What is needed =
Carry on the notes on approximating the knapsack problem, picking up right after their last sentence.

* begin Excerpted passage *

Algorithm Design 8

Chapter 6 Approximation Problem

6.4 Knapsack

1. Description

   \(n\) items , each have value \(v_i\) and weight \(w_i\le W\) . Maximum capacity \(W\) .

   Find a subset \(I\subseteq [n]\) , s.t. \(\sum_{i\in I}w_i\le W\) , and \(\sum_{i\in I}v_i\) is maximized .

2. By DP : \(\mathcal O(nW)\)

3. Discretization

   Let \(b=\frac{\epsilon}{2n}\cdot \max_{i\in [n]}v_i\) , let \(\bar v_i=\lceil\frac{v_i}{b}\rceil b\) . Therefore , \(\hat v_i:=\lceil \frac{v_i}{b}\rceil \in [0,\frac{2n}{\epsilon}]\) .

* end Excerpted passage *
* begin Data provided *

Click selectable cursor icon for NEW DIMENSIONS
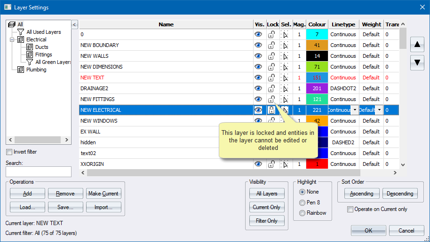 [285, 67]
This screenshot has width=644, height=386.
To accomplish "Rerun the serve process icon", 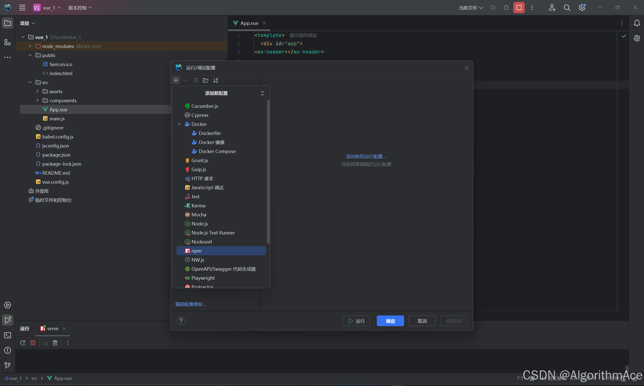I will tap(23, 343).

* end Data provided *

Response to the task =
   New DP method :

   \(OPT(i,V)\) : the smallest weight one can obtain from first \(i\) items with total value of \(\hat v_i\) \(\ge V\) .

   Originally : \(OPT(i,w)=\max v\) , now : \(OPT(i,v)=\min w\)

   \[ OPT(i,V)=\min\begin{cases}OPT(i-1,V)\\OPT(i-1,V-\hat v_i)+w_i\end{cases} \]

   Time complexity : \(\max V=n\cdot 2n/\epsilon\) , so total time is \(\mathcal O(n^3/\epsilon)\) .

4. Approximation analysis

   Goal : Let \(S^*\) is OPT solution , \(S\) is our solution , then \(\sum_{i\in S}v_i\ge (1-\epsilon)\sum_{i\in S^*} v_i\)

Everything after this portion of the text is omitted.